Stored records:
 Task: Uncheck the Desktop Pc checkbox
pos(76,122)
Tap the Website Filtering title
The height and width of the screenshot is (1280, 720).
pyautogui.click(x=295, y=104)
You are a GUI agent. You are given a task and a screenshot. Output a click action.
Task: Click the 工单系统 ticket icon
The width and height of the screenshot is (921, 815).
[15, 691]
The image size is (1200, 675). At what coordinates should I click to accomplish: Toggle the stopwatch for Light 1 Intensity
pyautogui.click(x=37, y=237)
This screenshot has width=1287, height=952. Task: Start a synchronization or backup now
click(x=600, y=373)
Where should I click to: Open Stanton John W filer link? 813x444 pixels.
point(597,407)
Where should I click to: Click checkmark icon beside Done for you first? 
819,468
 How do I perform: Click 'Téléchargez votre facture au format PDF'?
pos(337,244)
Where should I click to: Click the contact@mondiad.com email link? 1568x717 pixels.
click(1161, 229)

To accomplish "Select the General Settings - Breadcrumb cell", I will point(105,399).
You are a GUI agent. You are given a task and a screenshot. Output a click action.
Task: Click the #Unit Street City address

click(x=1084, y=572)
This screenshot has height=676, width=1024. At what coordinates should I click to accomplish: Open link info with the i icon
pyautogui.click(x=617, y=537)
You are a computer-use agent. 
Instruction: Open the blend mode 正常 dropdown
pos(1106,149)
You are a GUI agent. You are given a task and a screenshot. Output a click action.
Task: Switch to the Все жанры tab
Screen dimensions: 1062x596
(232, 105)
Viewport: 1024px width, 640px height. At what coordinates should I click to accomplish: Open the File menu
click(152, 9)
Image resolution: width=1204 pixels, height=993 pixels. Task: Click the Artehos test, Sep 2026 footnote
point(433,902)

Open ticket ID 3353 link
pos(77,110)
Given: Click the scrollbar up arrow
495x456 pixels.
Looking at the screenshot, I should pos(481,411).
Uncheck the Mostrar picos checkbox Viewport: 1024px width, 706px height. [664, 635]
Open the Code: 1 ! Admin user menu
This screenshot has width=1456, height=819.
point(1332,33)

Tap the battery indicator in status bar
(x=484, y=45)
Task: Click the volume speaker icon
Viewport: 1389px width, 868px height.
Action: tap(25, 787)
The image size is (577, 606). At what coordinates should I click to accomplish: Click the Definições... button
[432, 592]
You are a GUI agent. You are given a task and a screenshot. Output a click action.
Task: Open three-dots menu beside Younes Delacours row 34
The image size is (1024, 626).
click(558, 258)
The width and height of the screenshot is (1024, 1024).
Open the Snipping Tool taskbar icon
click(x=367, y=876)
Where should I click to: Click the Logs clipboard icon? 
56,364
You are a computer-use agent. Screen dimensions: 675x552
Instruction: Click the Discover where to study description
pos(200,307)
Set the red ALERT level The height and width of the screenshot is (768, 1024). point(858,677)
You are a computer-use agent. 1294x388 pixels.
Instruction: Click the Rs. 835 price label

> TRY IT: What is needed is an exact restatement of every record above.

> RESULT:
 Task: Uncheck the Desktop Pc checkbox
pos(76,122)
Tap the Website Filtering title
The height and width of the screenshot is (1280, 720).
pyautogui.click(x=295, y=104)
You are a GUI agent. You are given a task and a screenshot. Output a click action.
Task: Click the 工单系统 ticket icon
The width and height of the screenshot is (921, 815).
[15, 691]
The image size is (1200, 675). At what coordinates should I click to accomplish: Toggle the stopwatch for Light 1 Intensity
pyautogui.click(x=37, y=237)
This screenshot has width=1287, height=952. Task: Start a synchronization or backup now
click(x=600, y=373)
Where should I click to: Open Stanton John W filer link? 813x444 pixels.
point(597,407)
Where should I click to: Click checkmark icon beside Done for you first? 
819,468
 How do I perform: Click 'Téléchargez votre facture au format PDF'?
pos(337,244)
Where should I click to: Click the contact@mondiad.com email link? 1568x717 pixels.
click(1161, 229)

To accomplish "Select the General Settings - Breadcrumb cell", I will point(105,399).
You are a GUI agent. You are given a task and a screenshot. Output a click action.
Task: Click the #Unit Street City address

click(x=1084, y=572)
This screenshot has height=676, width=1024. At what coordinates should I click to accomplish: Open link info with the i icon
pyautogui.click(x=617, y=537)
You are a computer-use agent. 
Instruction: Open the blend mode 正常 dropdown
pos(1106,149)
You are a GUI agent. You are given a task and a screenshot. Output a click action.
Task: Switch to the Все жанры tab
Screen dimensions: 1062x596
(232, 105)
Viewport: 1024px width, 640px height. At what coordinates should I click to accomplish: Open the File menu
click(152, 9)
Image resolution: width=1204 pixels, height=993 pixels. Task: Click the Artehos test, Sep 2026 footnote
point(433,902)

Open ticket ID 3353 link
pos(77,110)
Given: Click the scrollbar up arrow
495x456 pixels.
Looking at the screenshot, I should pos(481,411).
Uncheck the Mostrar picos checkbox Viewport: 1024px width, 706px height. [664, 635]
Open the Code: 1 ! Admin user menu
This screenshot has width=1456, height=819.
point(1332,33)

Tap the battery indicator in status bar
(x=484, y=45)
Task: Click the volume speaker icon
Viewport: 1389px width, 868px height.
Action: tap(25, 787)
The image size is (577, 606). At what coordinates should I click to accomplish: Click the Definições... button
[432, 592]
You are a GUI agent. You are given a task and a screenshot. Output a click action.
Task: Open three-dots menu beside Younes Delacours row 34
The image size is (1024, 626).
click(558, 258)
The width and height of the screenshot is (1024, 1024).
Open the Snipping Tool taskbar icon
click(x=367, y=876)
Where should I click to: Click the Logs clipboard icon? 
56,364
You are a computer-use agent. Screen dimensions: 675x552
Instruction: Click the Discover where to study description
pos(200,307)
Set the red ALERT level The height and width of the screenshot is (768, 1024). point(858,677)
You are a computer-use agent. 1294x388 pixels.
Instruction: Click the Rs. 835 price label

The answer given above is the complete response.